(Items from a data source)
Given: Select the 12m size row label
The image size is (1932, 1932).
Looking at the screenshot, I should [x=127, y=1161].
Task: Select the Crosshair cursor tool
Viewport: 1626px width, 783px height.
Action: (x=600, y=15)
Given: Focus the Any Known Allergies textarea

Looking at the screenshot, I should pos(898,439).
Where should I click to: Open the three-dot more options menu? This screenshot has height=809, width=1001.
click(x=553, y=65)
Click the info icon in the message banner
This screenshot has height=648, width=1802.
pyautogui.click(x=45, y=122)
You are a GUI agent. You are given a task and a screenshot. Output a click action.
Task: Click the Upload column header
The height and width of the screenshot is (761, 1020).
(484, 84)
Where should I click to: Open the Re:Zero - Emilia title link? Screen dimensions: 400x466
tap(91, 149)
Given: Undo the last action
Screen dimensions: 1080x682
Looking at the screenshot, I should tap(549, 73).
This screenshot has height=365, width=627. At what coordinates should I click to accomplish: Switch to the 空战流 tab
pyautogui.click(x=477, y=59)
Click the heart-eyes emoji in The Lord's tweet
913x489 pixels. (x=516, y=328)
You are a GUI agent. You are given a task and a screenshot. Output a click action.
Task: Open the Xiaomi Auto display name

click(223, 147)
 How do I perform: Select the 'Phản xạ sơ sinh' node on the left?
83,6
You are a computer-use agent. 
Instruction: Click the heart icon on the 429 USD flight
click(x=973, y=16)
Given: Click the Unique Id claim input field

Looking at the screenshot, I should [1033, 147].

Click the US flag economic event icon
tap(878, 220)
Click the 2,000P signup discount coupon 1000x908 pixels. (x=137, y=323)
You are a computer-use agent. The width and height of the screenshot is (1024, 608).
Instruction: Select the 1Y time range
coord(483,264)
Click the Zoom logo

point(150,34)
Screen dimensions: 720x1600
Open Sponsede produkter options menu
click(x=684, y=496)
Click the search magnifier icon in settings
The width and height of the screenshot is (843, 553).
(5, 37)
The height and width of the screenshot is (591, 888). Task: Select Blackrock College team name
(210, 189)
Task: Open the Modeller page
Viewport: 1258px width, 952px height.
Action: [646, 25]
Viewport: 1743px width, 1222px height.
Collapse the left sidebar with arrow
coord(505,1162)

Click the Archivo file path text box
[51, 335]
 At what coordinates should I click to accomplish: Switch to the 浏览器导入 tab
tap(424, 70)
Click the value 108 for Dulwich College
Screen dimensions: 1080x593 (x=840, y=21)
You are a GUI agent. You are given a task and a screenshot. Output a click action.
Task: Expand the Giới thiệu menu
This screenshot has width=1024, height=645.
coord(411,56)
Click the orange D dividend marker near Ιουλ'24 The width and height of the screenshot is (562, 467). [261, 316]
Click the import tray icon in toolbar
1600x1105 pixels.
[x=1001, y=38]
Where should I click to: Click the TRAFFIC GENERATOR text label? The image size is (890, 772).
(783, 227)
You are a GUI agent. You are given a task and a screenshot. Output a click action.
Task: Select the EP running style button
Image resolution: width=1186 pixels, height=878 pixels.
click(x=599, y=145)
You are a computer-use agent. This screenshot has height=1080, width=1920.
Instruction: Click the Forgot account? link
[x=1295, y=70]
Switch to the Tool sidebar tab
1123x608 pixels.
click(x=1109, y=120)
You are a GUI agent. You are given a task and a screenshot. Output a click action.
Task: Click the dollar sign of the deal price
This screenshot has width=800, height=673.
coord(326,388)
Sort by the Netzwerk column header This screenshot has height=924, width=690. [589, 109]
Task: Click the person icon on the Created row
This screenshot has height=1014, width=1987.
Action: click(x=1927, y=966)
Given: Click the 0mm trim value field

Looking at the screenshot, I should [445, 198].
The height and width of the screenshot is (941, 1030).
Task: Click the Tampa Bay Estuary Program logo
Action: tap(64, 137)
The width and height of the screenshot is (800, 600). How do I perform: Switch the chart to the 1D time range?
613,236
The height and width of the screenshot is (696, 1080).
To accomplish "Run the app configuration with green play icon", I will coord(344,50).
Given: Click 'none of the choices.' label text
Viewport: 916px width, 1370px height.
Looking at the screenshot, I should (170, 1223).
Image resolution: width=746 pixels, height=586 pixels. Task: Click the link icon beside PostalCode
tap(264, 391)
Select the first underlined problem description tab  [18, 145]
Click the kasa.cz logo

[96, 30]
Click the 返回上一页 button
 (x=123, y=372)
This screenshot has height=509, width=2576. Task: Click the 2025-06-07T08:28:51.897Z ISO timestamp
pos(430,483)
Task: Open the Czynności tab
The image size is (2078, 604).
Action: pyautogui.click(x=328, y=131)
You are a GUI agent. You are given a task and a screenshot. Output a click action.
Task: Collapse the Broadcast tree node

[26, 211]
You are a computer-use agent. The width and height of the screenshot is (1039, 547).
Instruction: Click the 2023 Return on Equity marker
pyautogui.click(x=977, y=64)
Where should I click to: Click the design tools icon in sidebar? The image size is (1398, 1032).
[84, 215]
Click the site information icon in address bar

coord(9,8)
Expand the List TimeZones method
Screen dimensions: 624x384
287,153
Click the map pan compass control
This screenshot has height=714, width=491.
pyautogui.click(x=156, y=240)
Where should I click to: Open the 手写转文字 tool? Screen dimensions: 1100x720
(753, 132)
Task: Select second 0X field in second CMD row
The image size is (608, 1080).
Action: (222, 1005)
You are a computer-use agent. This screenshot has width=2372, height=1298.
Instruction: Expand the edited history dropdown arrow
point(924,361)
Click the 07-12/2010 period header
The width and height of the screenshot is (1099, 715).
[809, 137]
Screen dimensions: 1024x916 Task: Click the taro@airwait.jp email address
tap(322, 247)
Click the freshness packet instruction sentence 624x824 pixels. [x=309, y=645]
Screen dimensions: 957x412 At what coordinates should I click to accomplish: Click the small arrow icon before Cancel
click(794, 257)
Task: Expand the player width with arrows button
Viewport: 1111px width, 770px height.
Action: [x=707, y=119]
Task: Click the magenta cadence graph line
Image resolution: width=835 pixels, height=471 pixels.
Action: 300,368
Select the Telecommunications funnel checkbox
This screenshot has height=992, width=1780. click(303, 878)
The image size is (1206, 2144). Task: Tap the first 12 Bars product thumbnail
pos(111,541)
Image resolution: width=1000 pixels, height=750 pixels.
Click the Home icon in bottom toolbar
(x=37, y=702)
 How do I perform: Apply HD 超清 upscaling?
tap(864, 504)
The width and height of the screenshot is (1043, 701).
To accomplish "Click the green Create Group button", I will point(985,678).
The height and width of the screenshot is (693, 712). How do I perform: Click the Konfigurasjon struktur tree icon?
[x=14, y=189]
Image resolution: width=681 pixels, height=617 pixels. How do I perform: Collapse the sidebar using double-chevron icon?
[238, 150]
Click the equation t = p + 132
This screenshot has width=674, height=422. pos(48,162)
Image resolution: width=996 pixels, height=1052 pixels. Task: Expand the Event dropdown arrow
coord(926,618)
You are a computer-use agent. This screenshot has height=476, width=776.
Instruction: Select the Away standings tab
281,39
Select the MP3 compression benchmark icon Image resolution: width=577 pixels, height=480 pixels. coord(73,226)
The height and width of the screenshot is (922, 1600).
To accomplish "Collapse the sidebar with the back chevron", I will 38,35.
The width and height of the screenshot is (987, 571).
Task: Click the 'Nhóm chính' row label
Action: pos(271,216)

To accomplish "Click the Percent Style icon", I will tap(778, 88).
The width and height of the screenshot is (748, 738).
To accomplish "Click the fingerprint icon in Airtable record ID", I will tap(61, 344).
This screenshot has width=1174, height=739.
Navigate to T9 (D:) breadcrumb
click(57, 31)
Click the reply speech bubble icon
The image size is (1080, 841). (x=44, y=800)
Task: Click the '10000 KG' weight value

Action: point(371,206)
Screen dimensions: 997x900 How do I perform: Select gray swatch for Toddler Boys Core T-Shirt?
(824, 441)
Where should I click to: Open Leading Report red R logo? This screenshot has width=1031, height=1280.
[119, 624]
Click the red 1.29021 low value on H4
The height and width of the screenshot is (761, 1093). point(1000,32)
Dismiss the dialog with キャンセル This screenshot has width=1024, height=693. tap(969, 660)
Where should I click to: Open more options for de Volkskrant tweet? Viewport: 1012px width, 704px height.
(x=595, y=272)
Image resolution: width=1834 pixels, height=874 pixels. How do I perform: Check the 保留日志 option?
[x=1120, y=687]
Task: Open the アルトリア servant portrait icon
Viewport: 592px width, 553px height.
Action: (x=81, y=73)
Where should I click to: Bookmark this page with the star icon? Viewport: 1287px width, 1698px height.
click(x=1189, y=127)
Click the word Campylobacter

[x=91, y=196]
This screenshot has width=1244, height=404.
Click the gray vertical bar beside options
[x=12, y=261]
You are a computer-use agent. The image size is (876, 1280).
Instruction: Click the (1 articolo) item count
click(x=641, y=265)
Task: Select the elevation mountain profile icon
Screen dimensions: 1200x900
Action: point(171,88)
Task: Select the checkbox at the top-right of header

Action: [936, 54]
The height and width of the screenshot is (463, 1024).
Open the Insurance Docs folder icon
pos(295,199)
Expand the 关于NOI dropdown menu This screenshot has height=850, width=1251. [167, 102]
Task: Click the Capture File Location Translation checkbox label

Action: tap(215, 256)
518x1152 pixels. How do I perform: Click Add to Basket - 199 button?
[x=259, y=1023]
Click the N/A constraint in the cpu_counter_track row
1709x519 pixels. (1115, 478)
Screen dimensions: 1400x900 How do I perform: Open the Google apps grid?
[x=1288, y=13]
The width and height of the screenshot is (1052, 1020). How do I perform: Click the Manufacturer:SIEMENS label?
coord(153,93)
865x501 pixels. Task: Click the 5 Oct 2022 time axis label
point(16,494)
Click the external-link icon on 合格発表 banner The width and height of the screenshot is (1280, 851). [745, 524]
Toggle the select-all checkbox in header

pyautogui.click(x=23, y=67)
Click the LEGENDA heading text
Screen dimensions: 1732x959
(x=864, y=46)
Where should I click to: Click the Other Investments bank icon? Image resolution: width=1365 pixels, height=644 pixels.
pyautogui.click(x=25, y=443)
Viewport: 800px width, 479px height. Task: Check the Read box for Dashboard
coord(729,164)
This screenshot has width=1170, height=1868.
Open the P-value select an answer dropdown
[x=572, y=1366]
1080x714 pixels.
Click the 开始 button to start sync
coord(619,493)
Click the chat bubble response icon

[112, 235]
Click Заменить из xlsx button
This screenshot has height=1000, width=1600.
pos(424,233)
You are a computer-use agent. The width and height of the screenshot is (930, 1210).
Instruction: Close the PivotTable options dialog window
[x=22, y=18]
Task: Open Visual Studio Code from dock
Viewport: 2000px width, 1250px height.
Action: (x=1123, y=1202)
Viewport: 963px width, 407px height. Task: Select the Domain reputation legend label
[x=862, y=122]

What needs to be done:
Output the lines above exactly, but only those between the line holding "Click the equation t = p + 132" and the line holding "The height and width of the screenshot is (922, 1600).", inclusive.

Task result:
Click the equation t = p + 132
This screenshot has width=674, height=422. pos(48,162)
Image resolution: width=996 pixels, height=1052 pixels. Task: Expand the Event dropdown arrow
coord(926,618)
You are a computer-use agent. This screenshot has height=476, width=776.
Instruction: Select the Away standings tab
281,39
Select the MP3 compression benchmark icon Image resolution: width=577 pixels, height=480 pixels. coord(73,226)
The height and width of the screenshot is (922, 1600).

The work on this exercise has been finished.